> [Document passage]
■ ■ ■ ■ ■

Unique IDs in Golang, part 2

This is a continuing series on UID alternatives:

  • Part1 Introduces the topic
  • Part2 Talks about UUID (this post)
  • Part3 Talks about ULID

Universal Unique Identifiers (UUID) are an standard way of generating and representing 128-bit numbers to be used as identifiers.

The standard RFC 4122 defines a way to represent these 128 bits in a string of 32 hexadecimal digits, separated with dashes in this arrangement 8-4-4-4-12, looking like:

12345678-1234-V234-v234-123456789abc

Taking a total of 36 characters. The two positions we have marked with V and v in the example have a special meaning:

The three most significant bits of V denote the UUID variant. The RFC specifies 3:

Both V1/V2 are the same except for the V value and the endianness in byte representation, Variant 1 uses little-endian, variant 2, big-endian.

The 4 most significant bits of v denotes the UUID version. Both variants support 5 versions of UUIDs:

The meaning of each dash-separated section on the string representation varies on each version.

Because type 4 is the most flexible, falling in the Random UID category that we outlined in part 1, we are gonna center the examples on that version.

■ ■ ■ ■ ■

> [Exercise set]
1 > Quote the part of the UUID article that opens with the words containing "The 4 most significant" and closes with "on that version.".
2 > In the listing, replace "badge" with "icon" in the part that opens with the first line and closes with the line containing "Looking at the screenshot, I should (556, 117).", changing nothing else. Give back only those lines, without the pictures.
The UUID article has no connection to the listing.

■ ■ ■ ■ ■

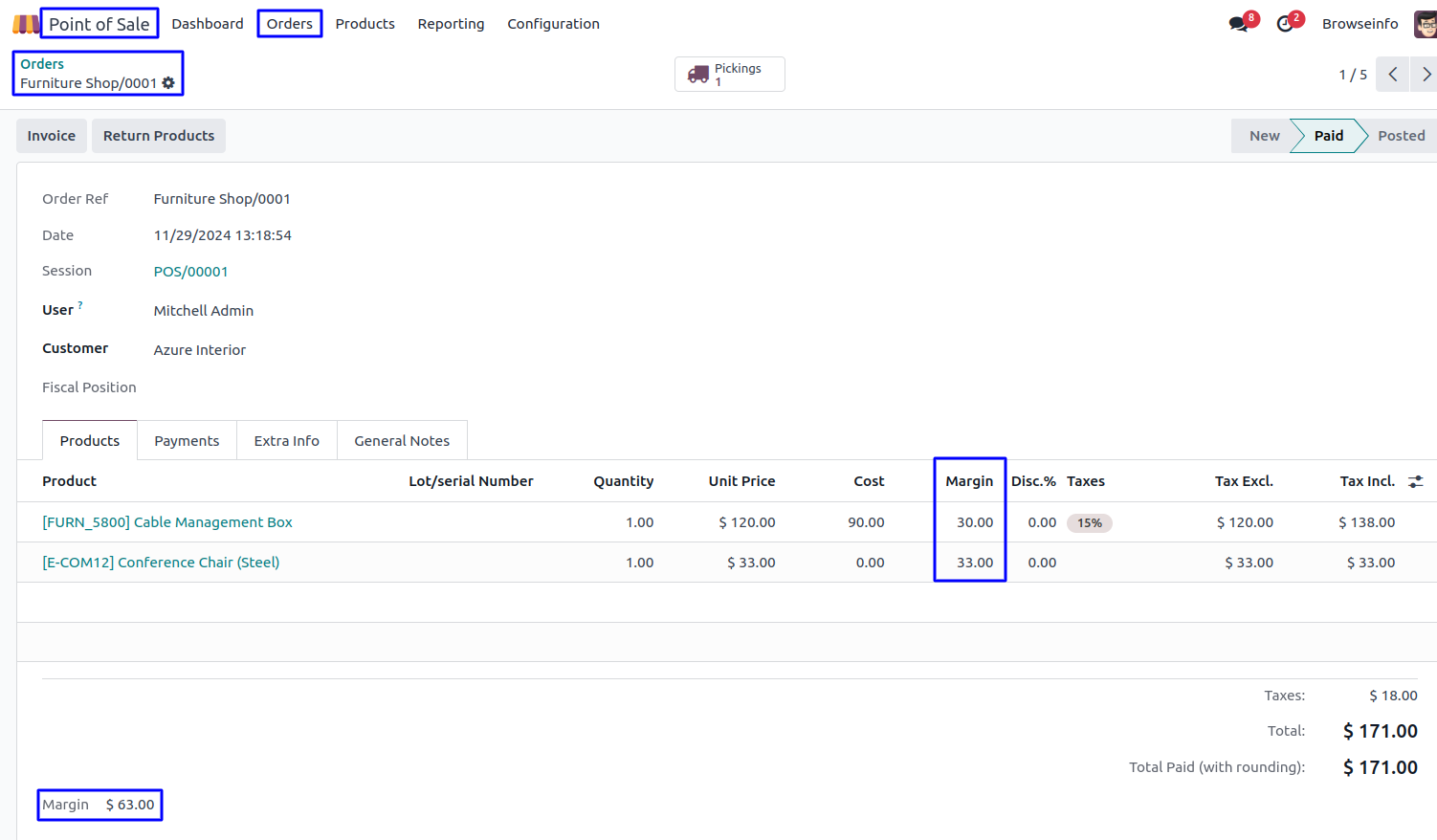This screenshot has height=840, width=1437.
Task: Click the Invoice button
Action: (52, 136)
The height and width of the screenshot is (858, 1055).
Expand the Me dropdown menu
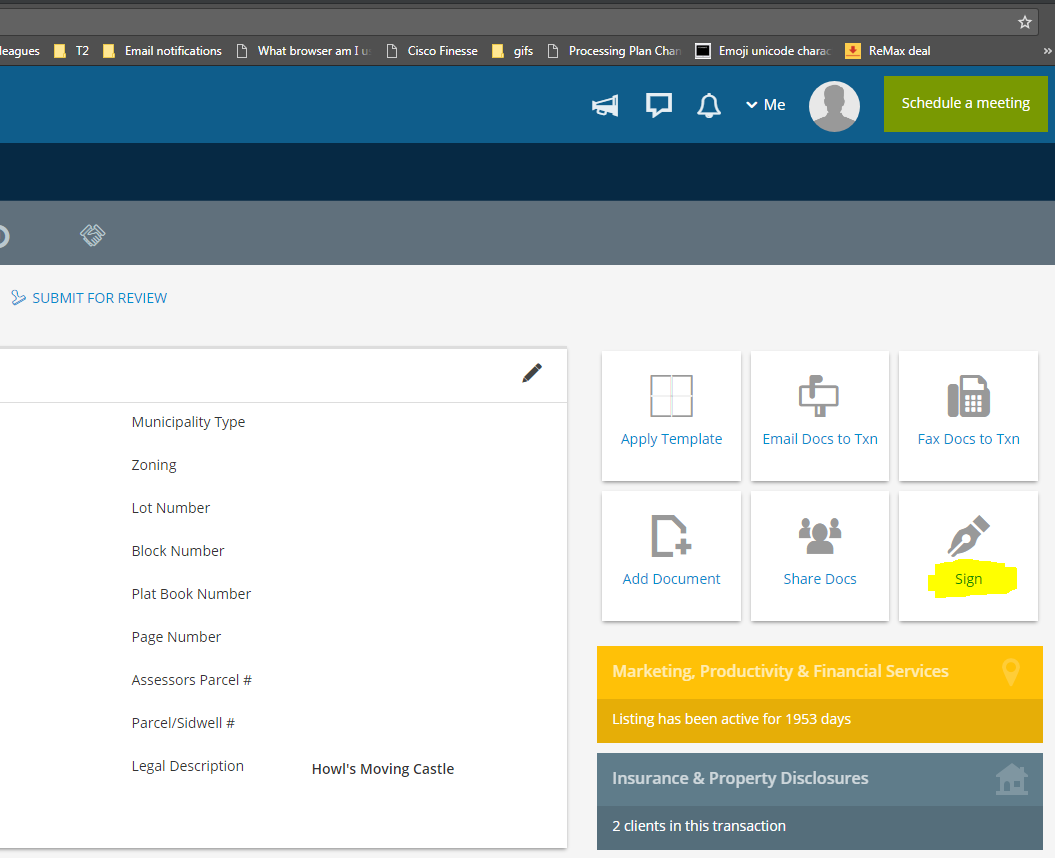(x=765, y=104)
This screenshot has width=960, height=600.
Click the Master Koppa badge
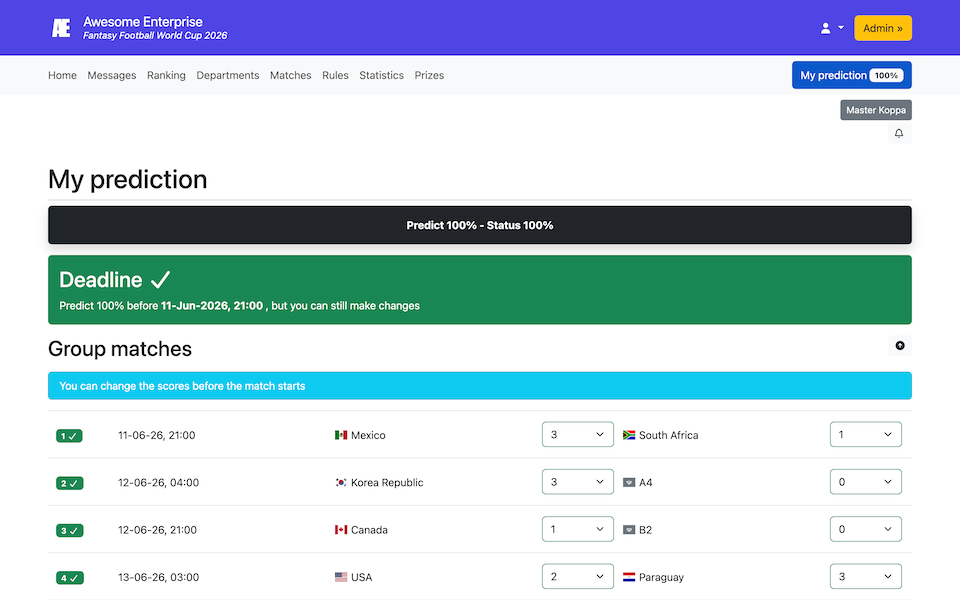pos(875,110)
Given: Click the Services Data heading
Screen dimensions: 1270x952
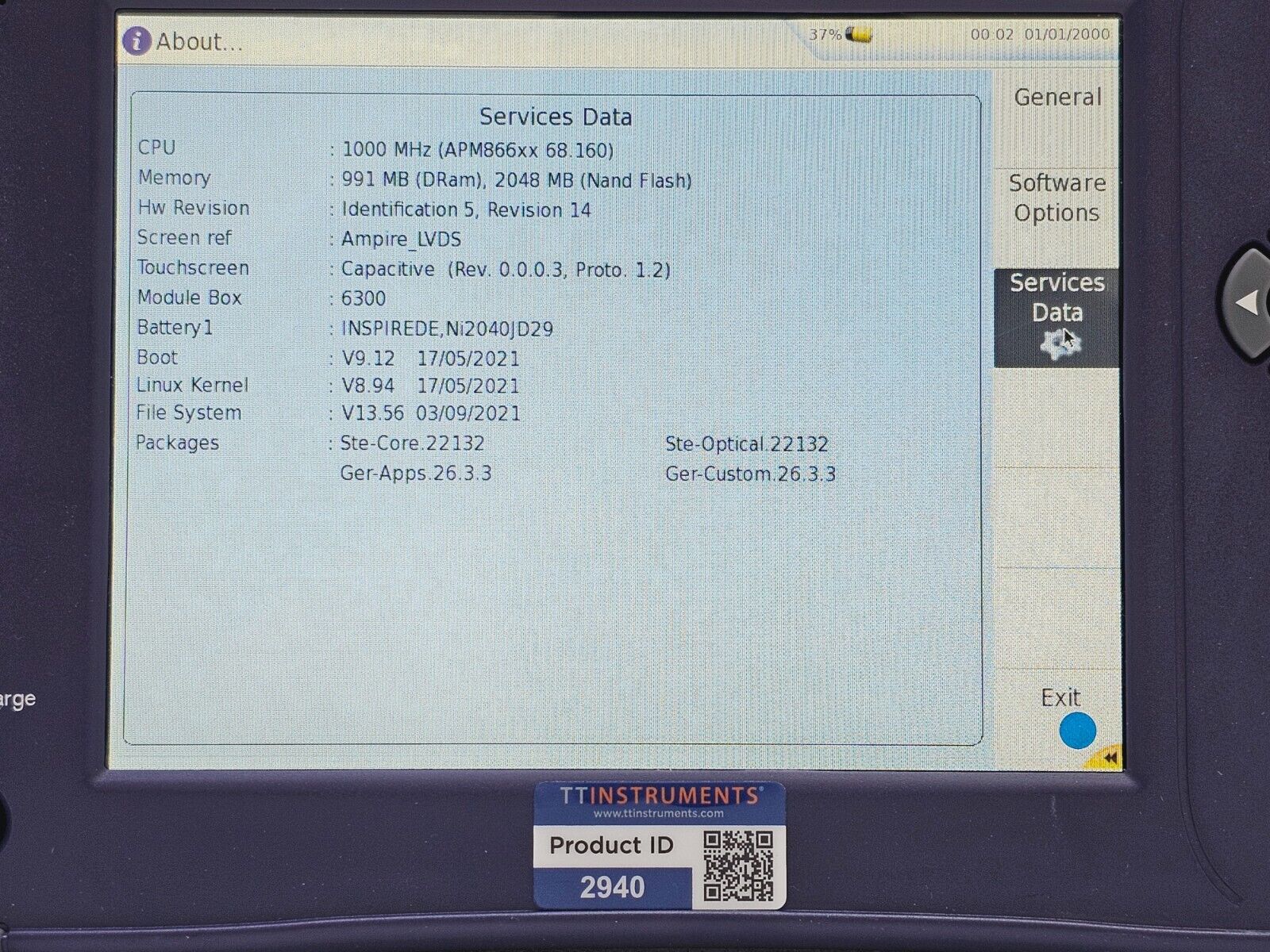Looking at the screenshot, I should (556, 117).
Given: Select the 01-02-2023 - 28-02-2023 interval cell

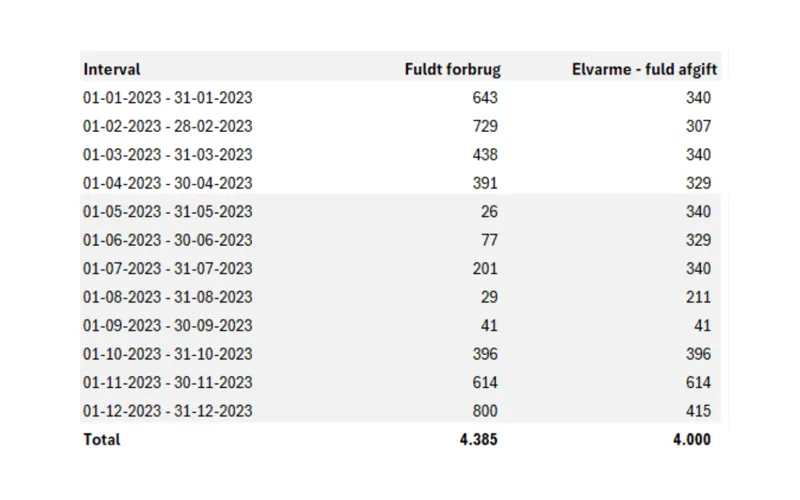Looking at the screenshot, I should click(168, 126).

■ ■ ■ ■ ■

> [Expected results]
1 >
The 4 most significant bits of v denotes the UUID version. Both variants support 5 versions of UUIDs:

The meaning of each dash-separated section on the string representation varies on each version.

Because type 4 is the most flexible, falling in the Random UID category that we outlined in part 1, we are gonna center the examples on that version.

2 >
This screenshot has height=840, width=1437.
Task: Click the Invoice button
Action: (52, 136)
The height and width of the screenshot is (858, 1055).
Expand the Me dropdown menu
(x=765, y=104)
This screenshot has width=960, height=600.
Click the Master Koppa icon
pos(875,110)
Given: Click the Services Data heading
Screen dimensions: 1270x952
Looking at the screenshot, I should (556, 117).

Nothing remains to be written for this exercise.